* [WHAT IS NEEDED] Only the lines below from the one containing "Task: Close the 主力净额 capital flow panel" through the one containing "The height and" belong in the answer, repeated exactly and without pictures.

* [Stored items]
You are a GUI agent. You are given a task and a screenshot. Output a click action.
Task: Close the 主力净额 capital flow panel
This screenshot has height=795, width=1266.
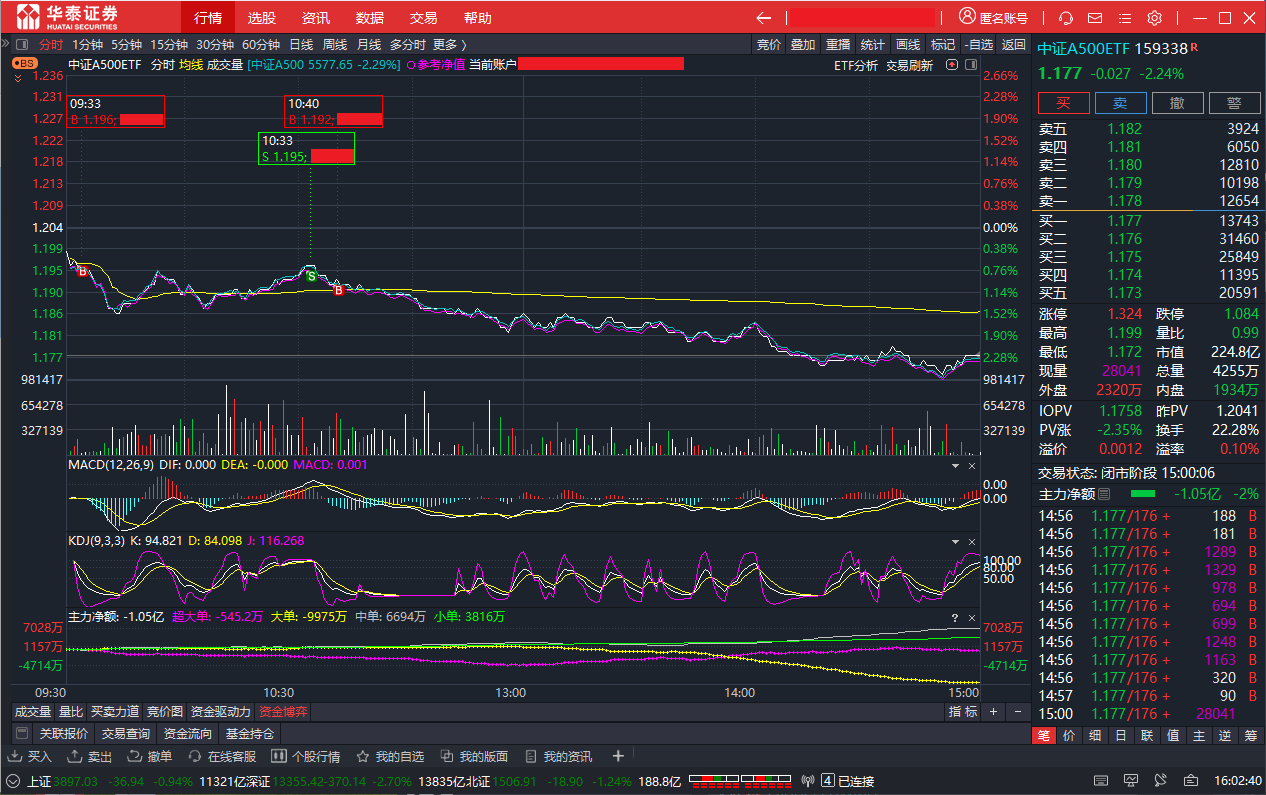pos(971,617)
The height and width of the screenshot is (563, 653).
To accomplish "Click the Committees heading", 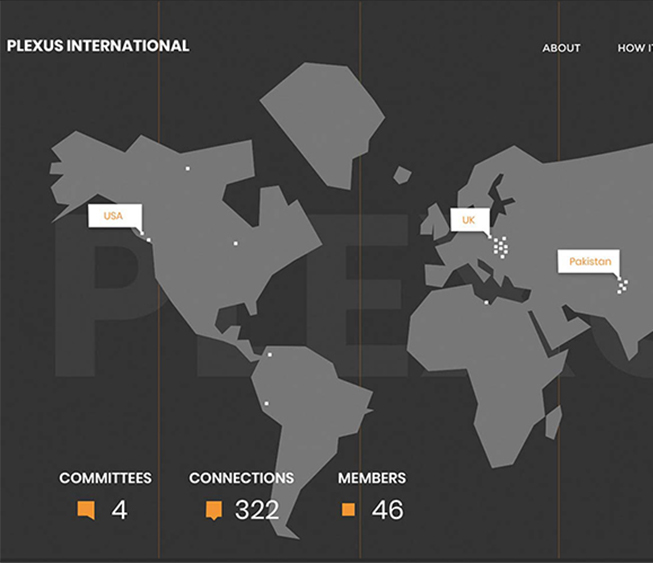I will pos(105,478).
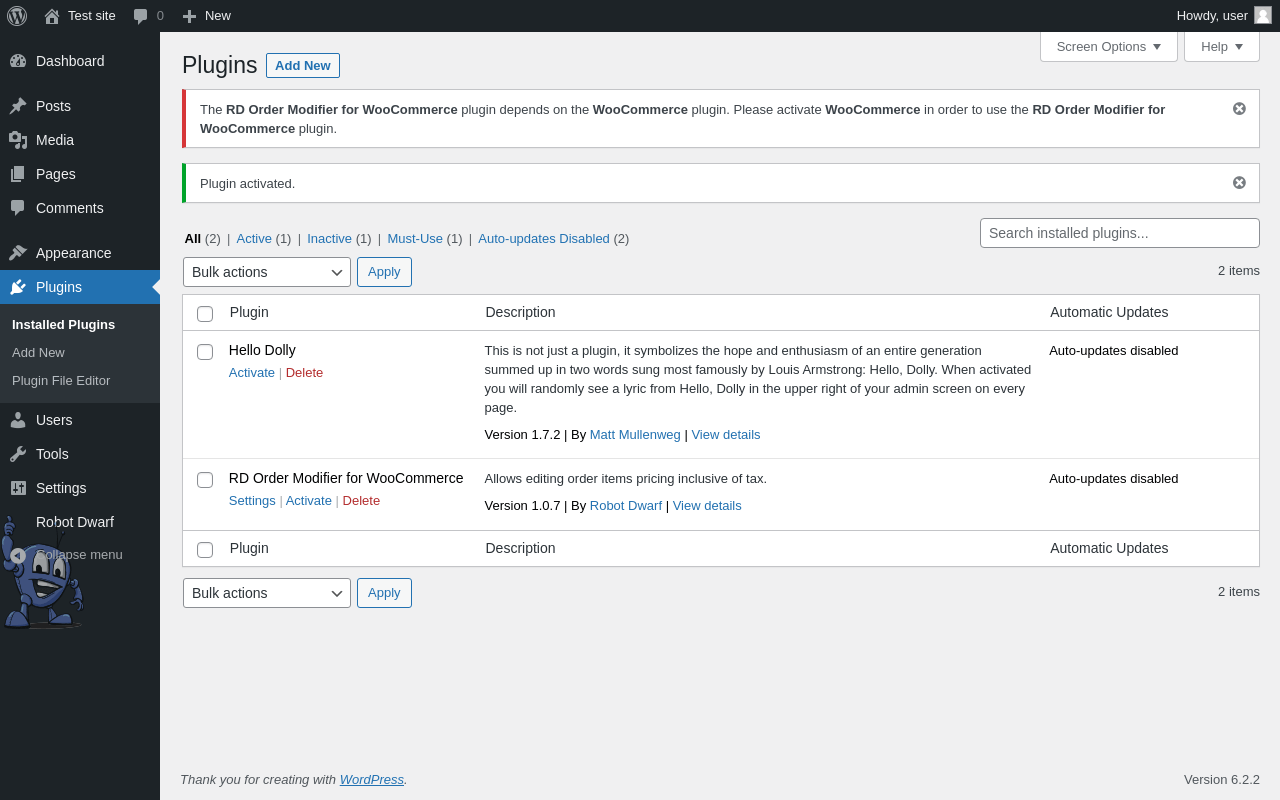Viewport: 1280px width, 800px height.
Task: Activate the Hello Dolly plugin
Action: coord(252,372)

* [YOUR SOLUTION]
Task: Close the 主力净额 capital flow panel
This screenshot has height=795, width=1266.
pos(971,617)
The height and width of the screenshot is (563, 653).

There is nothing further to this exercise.